**DIRECTIONS**
• 1. Rewrite the forum thread about bedtime issues, starting at "Sophie is the" and ending at "(Jun 11, 2009)", and switch "crate" to "kennel" throughout.
• 2. Duplicate the lines of the rows starting at the one that contains "Open the help icon" and ending at the one that contains "Looking at the", keeping every character unchanged.

**PAGE EXTRACT**
--------------------

# bedtime issues



## Lizzie'sMom (Oct 13, 2010)

Hi everyone, all has been going well with Lizzie except for this new problem that I have encountered. I usually go to bed after the rest of the family. I have been sitting in the Living Room playing on the computer until about 11pm. Lizzie lays next to me and falls asleep. When I tell her it is bedtime she gives me her little "don't bother be growl" when I pick her up. I put her in her crate and she goes to sleep. Lately, I have been going to bed a little earlier and not following the "routine". She has started to bark about 10 minutes after I put her in the crate. Of course I come back because the entire house is sleeping and there she is wagging her tail. When I let her out she either runs into our bedroom or into the living room and lays down where she does when I am on the computer. She will then fall asleep. Is anyone else's Hav this attached to a routine???


----------



## SOPHIES-MOM (Oct 4, 2010)

Sophie is the same way. Last week my husband was out of town and I thought I'd go to bed early and read. I put Sophie in her crate an hour early, beside my bed, and she started crying. So I thought maybe she wanted to go out, but she didn't. Back in the crate and more crying which turned into barking. I put her in the bedroom across the hall and the crying and barking was unbearable.She's never done this before. So we stayed up another hour as usual and she went right to bed. Guess I can forget reading in bed. I've tried putting her in the bed, but she cannot relax. She digs and scratches the bedding non-stop.She's 5 months now, so hopefully she will grow into a calmer pup soon. She does need her routine!


----------



## krandall (Jun 11, 2009)

Lizzie'sMom said:


> Hi everyone, all has been going well with Lizzie except for this new problem that I have encountered. I usually go to bed after the rest of the family. I have been sitting in the Living Room playing on the computer until about 11pm. Lizzie lays next to me and falls asleep. When I tell her it is bedtime she gives me her little "don't bother be growl" when I pick her up. I put her in her crate and she goes to sleep. Lately, I have been going to bed a little earlier and not following the "routine". She has started to bark about 10 minutes after I put her in the crate. Of course I come back because the entire house is sleeping and there she is wagging her tail. When I let her out she either runs into our bedroom or into the living room and lays down where she does when I am on the computer. She will then fall asleep. Is anyone else's Hav this attached to a routine???


Yes, except Kodi is the opposite. I usually go to bed pretty early, and Kodi goes to bed in his pen when I go upstairs. Now, if for some reason I decide to stay downstairs longer, he starts muttering and whining, and if that doesn't work, he starts barking at me. Worse, if I put him in his pen and DON'T go upstairs myself, he complains about that!!! Needless to say, I am NOT catering to this behavior, but it's pretty funny what creatures of habit they are!

--------------------

**LISTING**

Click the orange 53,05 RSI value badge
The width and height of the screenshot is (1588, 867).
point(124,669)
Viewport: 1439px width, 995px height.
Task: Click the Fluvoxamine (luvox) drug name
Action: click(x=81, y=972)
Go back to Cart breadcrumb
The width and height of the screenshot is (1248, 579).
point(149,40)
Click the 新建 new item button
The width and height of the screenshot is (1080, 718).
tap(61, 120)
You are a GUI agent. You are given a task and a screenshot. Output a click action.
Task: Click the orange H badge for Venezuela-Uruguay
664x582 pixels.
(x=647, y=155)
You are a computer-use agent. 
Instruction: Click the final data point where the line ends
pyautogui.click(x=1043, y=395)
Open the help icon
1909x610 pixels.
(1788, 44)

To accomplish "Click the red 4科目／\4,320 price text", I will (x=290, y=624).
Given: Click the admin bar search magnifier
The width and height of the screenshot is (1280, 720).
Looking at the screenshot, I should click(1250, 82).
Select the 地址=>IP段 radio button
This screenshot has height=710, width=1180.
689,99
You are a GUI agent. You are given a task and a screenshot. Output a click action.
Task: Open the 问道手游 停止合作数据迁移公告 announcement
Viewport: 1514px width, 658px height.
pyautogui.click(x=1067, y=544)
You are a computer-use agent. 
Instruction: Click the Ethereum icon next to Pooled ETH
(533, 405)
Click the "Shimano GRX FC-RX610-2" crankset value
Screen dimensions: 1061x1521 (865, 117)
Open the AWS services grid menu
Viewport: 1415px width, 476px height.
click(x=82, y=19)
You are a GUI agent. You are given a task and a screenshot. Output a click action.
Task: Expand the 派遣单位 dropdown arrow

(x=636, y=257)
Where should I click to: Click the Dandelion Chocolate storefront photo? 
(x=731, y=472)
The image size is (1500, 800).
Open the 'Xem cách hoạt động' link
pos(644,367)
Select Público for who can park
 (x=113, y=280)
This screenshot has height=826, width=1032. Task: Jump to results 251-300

--------------------

**RESPONSES FOR EACH TASK**
• 1.
Sophie is the same way. Last week my husband was out of town and I thought I'd go to bed early and read. I put Sophie in her kennel an hour early, beside my bed, and she started crying. So I thought maybe she wanted to go out, but she didn't. Back in the kennel and more crying which turned into barking. I put her in the bedroom across the hall and the crying and barking was unbearable.She's never done this before. So we stayed up another hour as usual and she went right to bed. Guess I can forget reading in bed. I've tried putting her in the bed, but she cannot relax. She digs and scratches the bedding non-stop.She's 5 months now, so hopefully she will grow into a calmer pup soon. She does need her routine!


----------



## krandall (Jun 11, 2009)

• 2.
Open the help icon
1909x610 pixels.
(1788, 44)

To accomplish "Click the red 4科目／\4,320 price text", I will (x=290, y=624).
Given: Click the admin bar search magnifier
The width and height of the screenshot is (1280, 720).
Looking at the screenshot, I should click(1250, 82).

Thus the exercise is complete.